Stored data entries:
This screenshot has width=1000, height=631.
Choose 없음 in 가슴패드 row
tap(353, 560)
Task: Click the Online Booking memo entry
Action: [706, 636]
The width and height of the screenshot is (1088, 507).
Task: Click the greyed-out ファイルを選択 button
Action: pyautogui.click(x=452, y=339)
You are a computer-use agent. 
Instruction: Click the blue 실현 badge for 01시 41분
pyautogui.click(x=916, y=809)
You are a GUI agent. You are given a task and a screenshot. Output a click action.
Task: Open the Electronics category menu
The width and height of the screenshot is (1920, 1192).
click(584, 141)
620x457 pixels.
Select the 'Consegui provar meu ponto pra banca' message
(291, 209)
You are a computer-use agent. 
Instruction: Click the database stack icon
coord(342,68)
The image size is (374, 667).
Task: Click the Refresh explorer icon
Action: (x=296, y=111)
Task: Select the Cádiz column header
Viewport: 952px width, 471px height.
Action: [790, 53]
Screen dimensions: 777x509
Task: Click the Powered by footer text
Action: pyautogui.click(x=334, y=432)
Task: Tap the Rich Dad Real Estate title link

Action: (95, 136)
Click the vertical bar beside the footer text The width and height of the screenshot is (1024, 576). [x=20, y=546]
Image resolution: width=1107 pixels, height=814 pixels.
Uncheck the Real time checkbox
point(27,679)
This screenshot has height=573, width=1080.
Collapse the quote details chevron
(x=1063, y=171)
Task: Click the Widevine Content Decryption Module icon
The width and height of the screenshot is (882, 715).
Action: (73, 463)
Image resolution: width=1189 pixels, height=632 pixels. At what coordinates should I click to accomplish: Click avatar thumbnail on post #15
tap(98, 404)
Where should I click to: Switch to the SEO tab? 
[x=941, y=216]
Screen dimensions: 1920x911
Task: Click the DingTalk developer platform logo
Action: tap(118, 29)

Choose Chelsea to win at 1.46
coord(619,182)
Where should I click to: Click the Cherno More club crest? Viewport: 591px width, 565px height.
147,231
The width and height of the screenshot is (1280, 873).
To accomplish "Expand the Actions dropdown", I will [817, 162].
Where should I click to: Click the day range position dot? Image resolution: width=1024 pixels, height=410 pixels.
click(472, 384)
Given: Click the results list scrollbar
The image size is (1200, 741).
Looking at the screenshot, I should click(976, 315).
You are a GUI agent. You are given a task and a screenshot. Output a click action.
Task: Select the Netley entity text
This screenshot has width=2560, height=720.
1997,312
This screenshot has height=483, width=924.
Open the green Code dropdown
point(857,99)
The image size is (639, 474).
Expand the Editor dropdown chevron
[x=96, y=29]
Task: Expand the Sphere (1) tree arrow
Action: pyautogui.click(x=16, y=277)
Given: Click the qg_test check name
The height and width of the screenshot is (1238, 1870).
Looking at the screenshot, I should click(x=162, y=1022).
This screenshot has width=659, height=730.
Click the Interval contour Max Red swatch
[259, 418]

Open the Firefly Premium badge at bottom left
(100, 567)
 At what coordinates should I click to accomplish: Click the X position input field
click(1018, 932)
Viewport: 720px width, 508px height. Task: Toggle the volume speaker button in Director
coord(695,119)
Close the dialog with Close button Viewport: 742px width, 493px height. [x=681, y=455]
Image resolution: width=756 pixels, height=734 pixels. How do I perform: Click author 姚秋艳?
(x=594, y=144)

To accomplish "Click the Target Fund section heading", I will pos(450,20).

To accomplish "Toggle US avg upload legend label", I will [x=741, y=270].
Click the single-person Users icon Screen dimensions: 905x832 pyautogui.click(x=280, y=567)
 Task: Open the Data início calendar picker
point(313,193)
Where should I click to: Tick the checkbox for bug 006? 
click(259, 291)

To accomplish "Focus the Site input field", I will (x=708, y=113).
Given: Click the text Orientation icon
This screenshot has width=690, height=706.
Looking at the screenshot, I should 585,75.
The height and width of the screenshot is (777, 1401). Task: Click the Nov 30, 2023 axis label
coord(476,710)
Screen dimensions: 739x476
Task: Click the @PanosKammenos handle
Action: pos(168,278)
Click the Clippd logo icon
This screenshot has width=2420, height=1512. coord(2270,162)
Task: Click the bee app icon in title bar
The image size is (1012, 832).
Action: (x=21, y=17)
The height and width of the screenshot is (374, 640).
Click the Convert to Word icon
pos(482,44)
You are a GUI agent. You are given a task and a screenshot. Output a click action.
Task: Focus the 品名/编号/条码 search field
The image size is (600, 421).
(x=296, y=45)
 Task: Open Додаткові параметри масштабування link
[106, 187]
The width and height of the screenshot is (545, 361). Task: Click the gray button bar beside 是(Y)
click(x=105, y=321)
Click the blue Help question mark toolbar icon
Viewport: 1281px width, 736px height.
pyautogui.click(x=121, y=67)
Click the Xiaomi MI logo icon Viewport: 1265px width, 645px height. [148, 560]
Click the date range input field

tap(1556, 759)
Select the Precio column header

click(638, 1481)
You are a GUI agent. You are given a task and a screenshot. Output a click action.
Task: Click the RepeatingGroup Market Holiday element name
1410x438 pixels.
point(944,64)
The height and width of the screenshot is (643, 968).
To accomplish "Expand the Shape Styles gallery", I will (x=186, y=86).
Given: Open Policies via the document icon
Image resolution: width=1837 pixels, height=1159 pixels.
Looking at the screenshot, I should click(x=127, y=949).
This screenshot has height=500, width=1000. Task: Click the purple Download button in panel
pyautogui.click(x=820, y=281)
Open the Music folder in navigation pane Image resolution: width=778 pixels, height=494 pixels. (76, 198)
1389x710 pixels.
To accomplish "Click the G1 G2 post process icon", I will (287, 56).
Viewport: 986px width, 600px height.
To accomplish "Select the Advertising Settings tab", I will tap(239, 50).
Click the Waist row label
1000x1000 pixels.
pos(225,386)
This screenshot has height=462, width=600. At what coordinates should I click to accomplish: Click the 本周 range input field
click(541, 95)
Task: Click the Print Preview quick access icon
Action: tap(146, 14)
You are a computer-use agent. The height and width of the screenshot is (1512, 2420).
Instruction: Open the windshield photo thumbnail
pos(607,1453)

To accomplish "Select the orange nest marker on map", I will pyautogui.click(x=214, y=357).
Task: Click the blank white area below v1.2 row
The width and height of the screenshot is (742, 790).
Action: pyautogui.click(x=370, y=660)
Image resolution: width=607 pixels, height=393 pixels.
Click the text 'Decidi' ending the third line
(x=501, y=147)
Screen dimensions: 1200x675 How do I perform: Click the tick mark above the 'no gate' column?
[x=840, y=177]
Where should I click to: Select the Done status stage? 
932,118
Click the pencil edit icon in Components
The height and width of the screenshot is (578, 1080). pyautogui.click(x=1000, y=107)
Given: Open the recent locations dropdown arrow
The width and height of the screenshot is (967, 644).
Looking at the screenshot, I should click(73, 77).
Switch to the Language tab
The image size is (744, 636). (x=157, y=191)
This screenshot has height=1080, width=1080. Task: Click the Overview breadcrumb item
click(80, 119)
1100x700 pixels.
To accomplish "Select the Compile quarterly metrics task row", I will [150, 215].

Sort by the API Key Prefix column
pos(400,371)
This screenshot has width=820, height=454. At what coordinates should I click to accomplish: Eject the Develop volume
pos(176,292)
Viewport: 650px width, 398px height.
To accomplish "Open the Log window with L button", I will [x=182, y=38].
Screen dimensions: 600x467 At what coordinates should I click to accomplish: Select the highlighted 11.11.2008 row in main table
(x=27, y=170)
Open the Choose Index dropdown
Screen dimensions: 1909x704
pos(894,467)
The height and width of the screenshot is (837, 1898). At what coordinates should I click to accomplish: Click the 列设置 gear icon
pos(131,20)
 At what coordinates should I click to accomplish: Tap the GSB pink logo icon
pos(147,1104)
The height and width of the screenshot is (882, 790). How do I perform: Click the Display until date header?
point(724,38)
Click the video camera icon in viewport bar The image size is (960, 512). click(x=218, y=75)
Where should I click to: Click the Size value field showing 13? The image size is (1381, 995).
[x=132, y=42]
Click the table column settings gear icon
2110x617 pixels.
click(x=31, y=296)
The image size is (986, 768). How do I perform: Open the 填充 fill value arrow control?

_Your goal_.
Check each line of the records above for the word "name" and report how many lines have it, as a number only.

_Your solution_.
2